Dystrophic epidermolysis bullosa is a rare skin disorder and represents only one type of epidermolysis bullosa spectrum of conditions. In patients suffering from this skin condition the skin is too fragile and may be easily damaged even after minor trauma. Even though dystrophic epidermolysis bullosa may be mild and cause only slight inconvenience, in some cases the condition is quite severe affecting large portions of the skin or the oral cavity, eyes and esophagus.
Dystrophic Epidermolysis Bullosa Causes
The epidermis and dermis are two outermost layers of the skin which are held together with the assistance of several proteins. In patients suffering from dystrophic epidermolysis bullosa there is damage to the type 7 collagen caused by a genetic mutation. Because of that inadequately functioning type 7 collagen simply cannot hold the epidermis and dermis close to each other which eventually results in skin blistering. The inability of these two layers to stay close allows accumulation of fluid between them each time the specific part of the skin is exposed to friction, heat or any other irritation.
Dystrophic Epidermolysis Bullosa Clinical Characteristics
The most commonly affected body parts are the knees, ankles, elbow and knuckles. In dominant form of the condition the first signs occur soon after birth. In other cases the onset of the condition is reported in early childhood.
Because children are more likely to rub their skin and irritate certain body parts comparing to adults who are more careful, they frequently end up with blisters. Also, in children blistering is more severe. In adults affected by dominant dystrophic epidermolysis bullosa there may be thickening of fingernails or toenails. Severe cases lead to loss of fingernails/toenails.
If blisters affect the oral cavity, one may avoid tooth brushing and this way increase the chance for dental cavity. Blistering of the mouth and esophagus is also blamed for loss of appetite, difficulty chewing and swallowing and subsequent weight loss or some nutritional deficiencies.
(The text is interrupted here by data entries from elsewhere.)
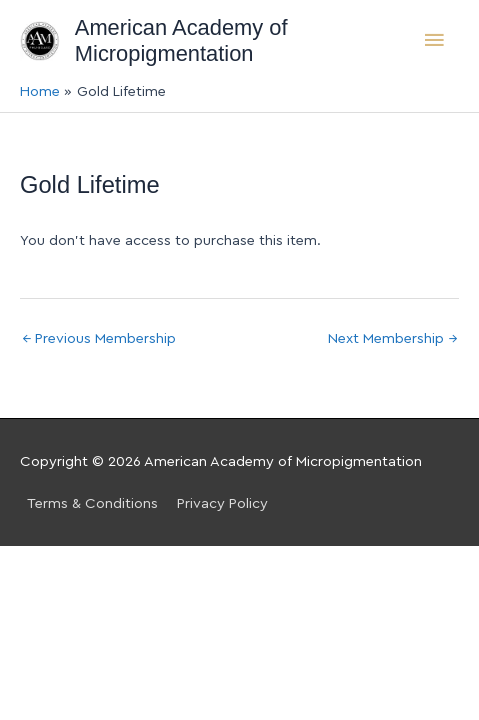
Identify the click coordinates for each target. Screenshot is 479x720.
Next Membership (392, 338)
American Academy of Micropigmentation (181, 40)
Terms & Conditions (92, 503)
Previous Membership (99, 338)
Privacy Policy (222, 503)
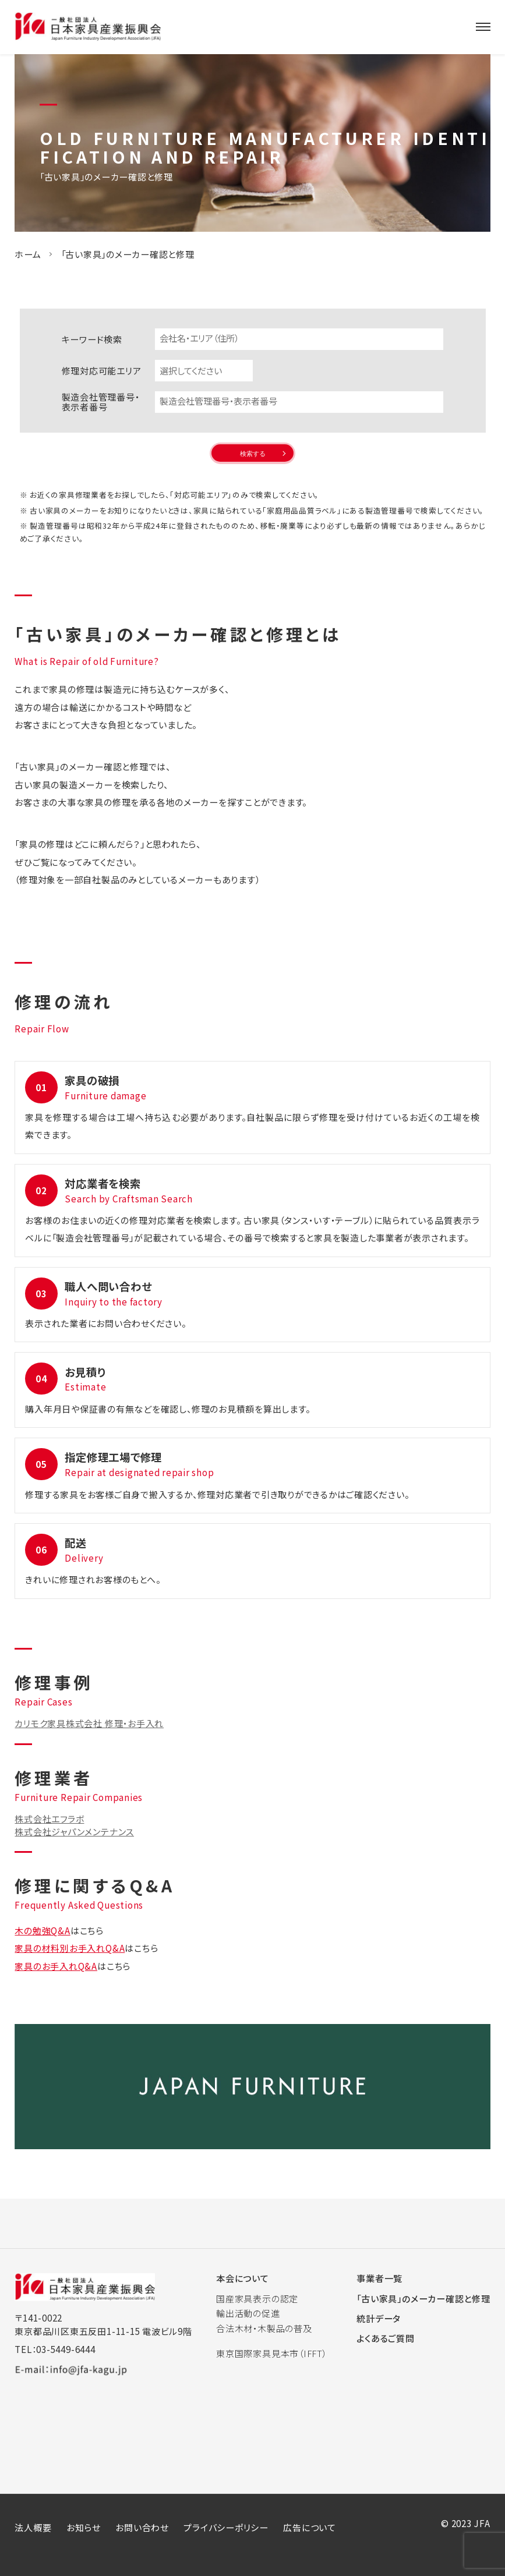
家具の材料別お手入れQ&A (70, 1947)
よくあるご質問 (385, 2337)
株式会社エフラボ (49, 1818)
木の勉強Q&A (42, 1930)
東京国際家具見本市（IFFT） (271, 2353)
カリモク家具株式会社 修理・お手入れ (89, 1723)
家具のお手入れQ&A (56, 1965)
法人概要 (33, 2527)
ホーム (28, 253)
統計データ (378, 2318)
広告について (309, 2527)
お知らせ (83, 2527)
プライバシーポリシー (226, 2527)
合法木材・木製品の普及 (264, 2328)
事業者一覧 (379, 2277)
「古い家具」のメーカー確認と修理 (423, 2298)
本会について (242, 2277)
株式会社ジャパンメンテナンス (74, 1831)
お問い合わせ (142, 2527)
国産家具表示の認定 (257, 2298)
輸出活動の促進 (248, 2312)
Finally, patients with the most severe form of dystrophic epidermolysis bullosa may develop skin cancer.
Dystrophic Epidermolysis Bullosa Diagnosis and Treatment
A well experienced doctor may confirm the condition according to skin lesions especially if there is a positive family history of dystrophic epidermolysis bullosa. To be sure he/she performs biopsy of the affected skin. Patients may also undergo genetic testing.
As for treatment, even though there is no cure for dystrophic epidermolysis bullosa, the condition can be brought under control with some medications, appropriate management of skin lesions and prevention of complications.